(Records of finding words and elements)
- - -

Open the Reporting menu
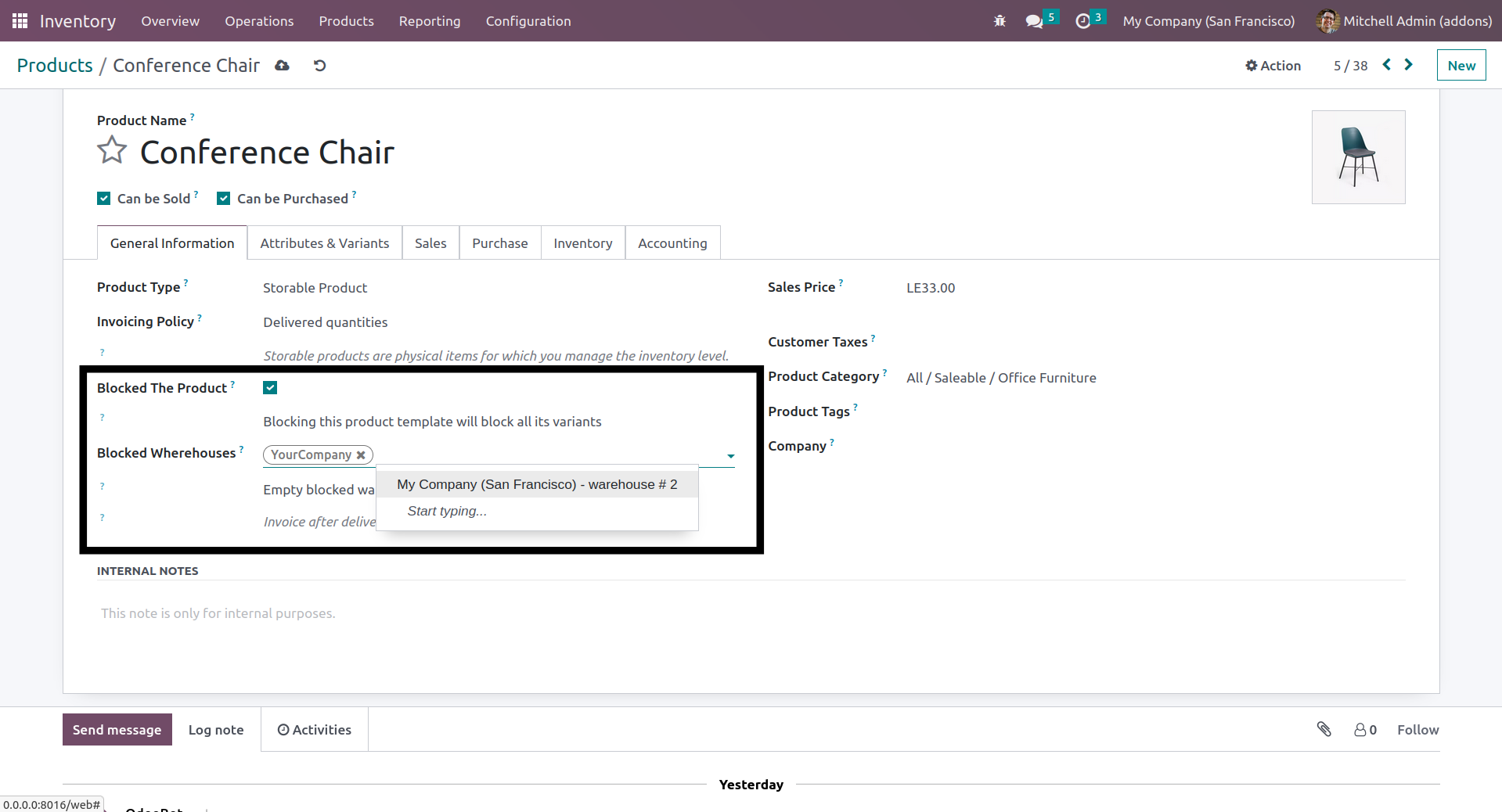1502x812 pixels. click(429, 21)
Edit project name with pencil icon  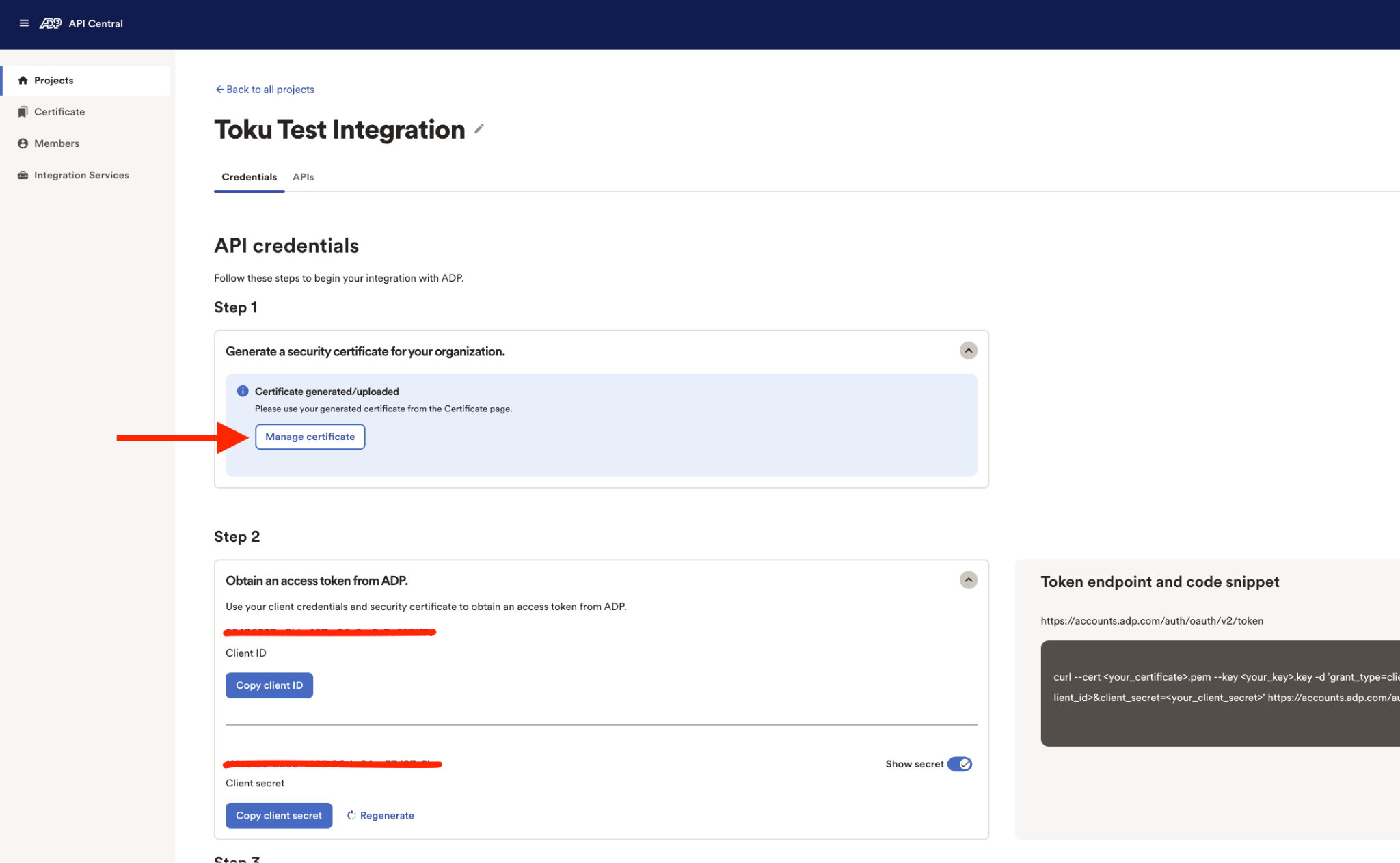click(x=479, y=128)
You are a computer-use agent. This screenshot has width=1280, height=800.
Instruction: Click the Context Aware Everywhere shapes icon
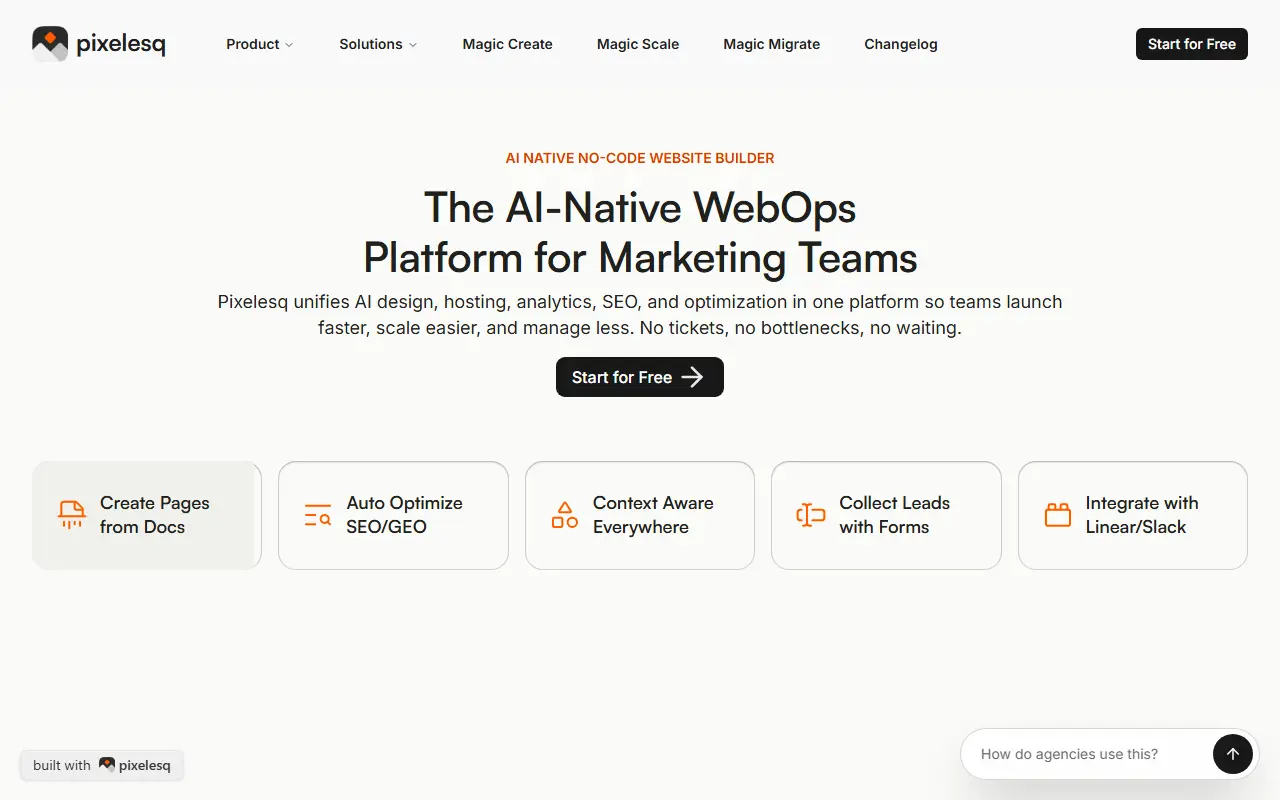[x=565, y=515]
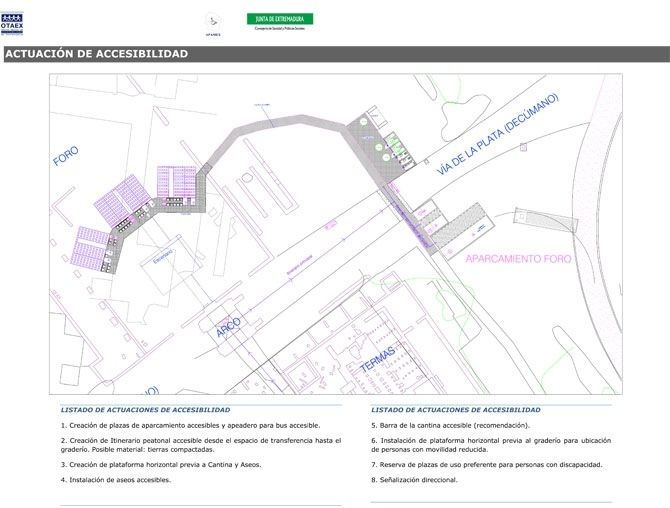Click the ACTUACIÓN DE ACCESIBILIDAD title bar
The width and height of the screenshot is (670, 508).
pyautogui.click(x=96, y=54)
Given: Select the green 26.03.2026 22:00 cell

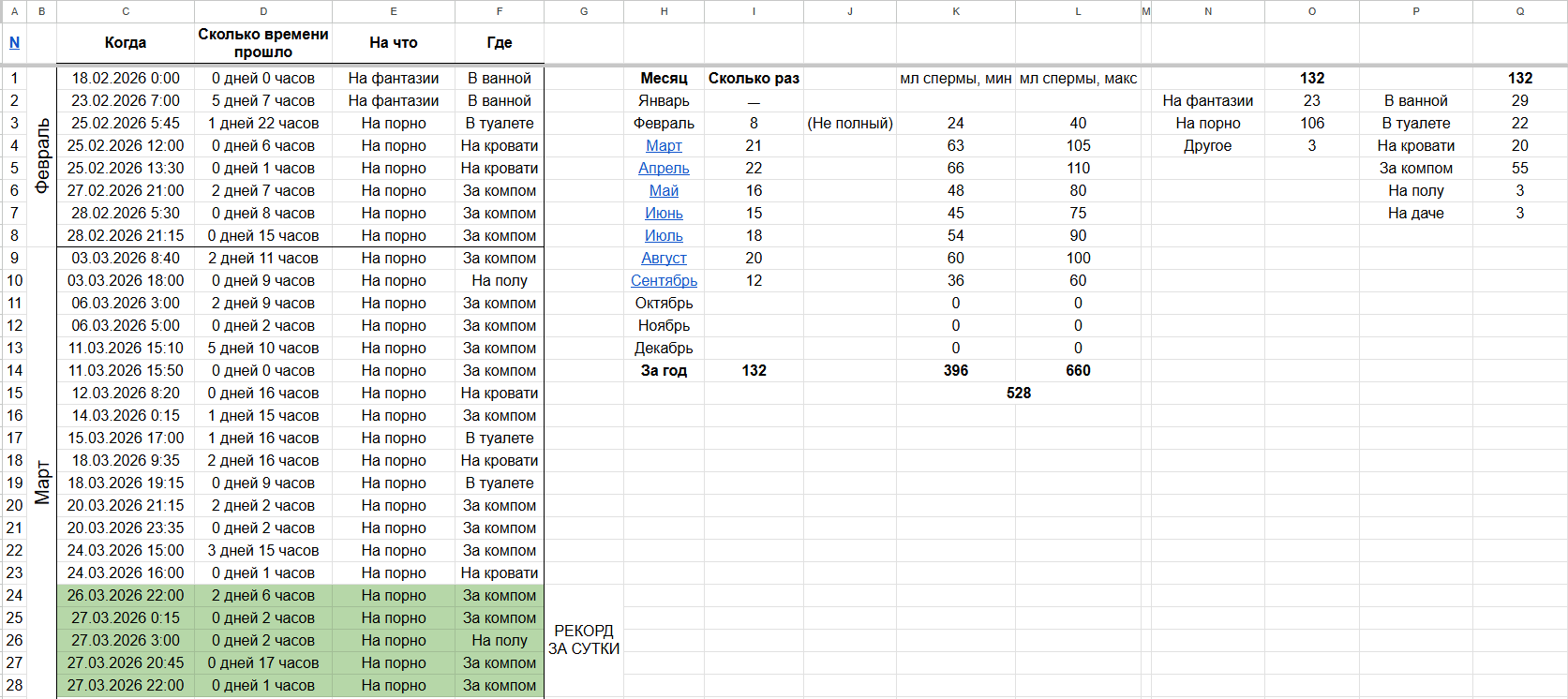Looking at the screenshot, I should (126, 595).
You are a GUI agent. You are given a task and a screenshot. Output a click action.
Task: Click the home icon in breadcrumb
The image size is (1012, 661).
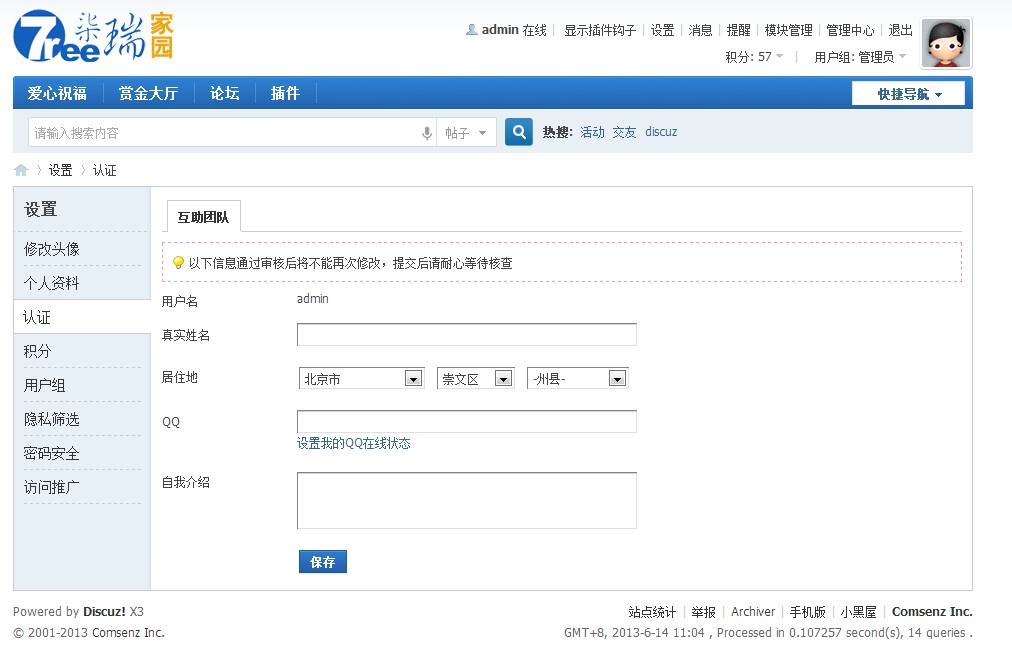(x=21, y=170)
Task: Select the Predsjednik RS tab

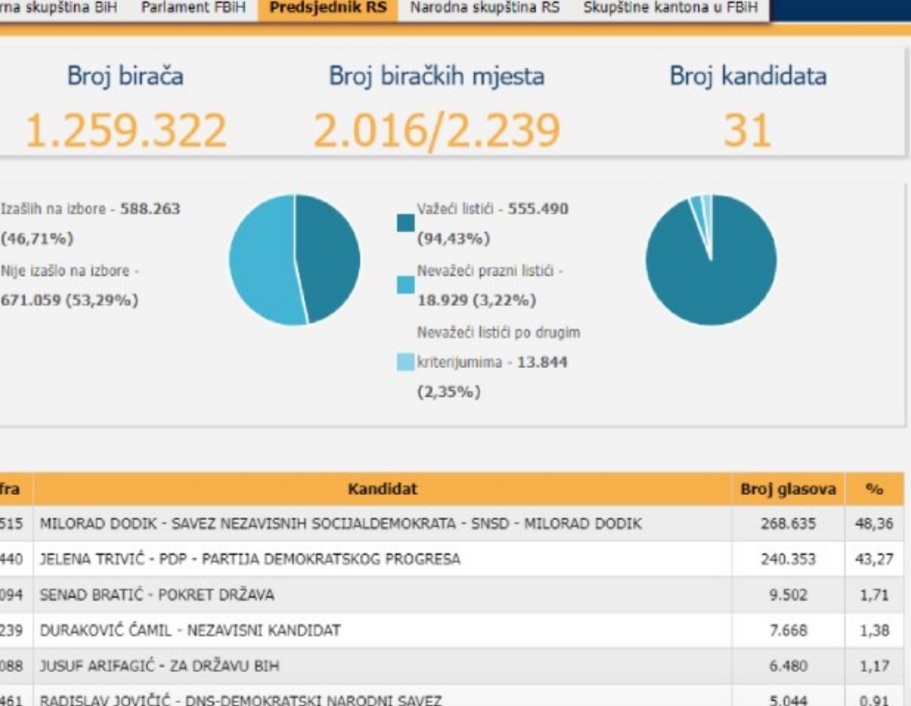Action: tap(327, 8)
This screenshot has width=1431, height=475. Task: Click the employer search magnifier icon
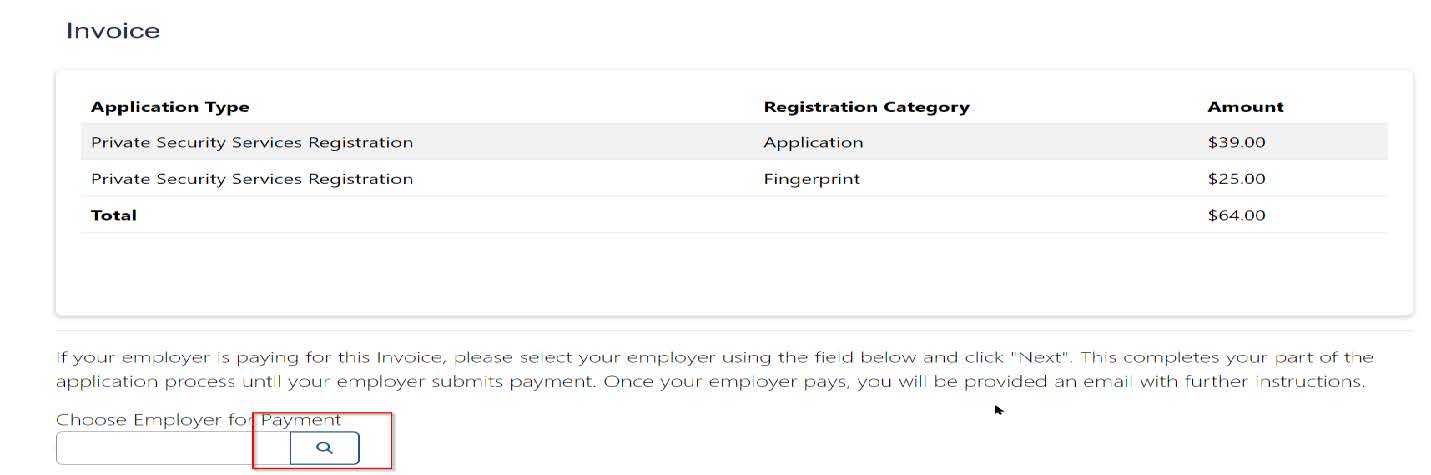click(324, 449)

- - -

* _AIM_: Switch "employer" to "company" in the stretch from the line containing "This screenshot has width=1431, height=475." through the end of the records, and rewrite that stretch with nothing else changed. Leave the pictures out of your answer.

* _RESULT OF THE TASK_:
This screenshot has width=1431, height=475. Task: Click the company search magnifier icon
click(324, 449)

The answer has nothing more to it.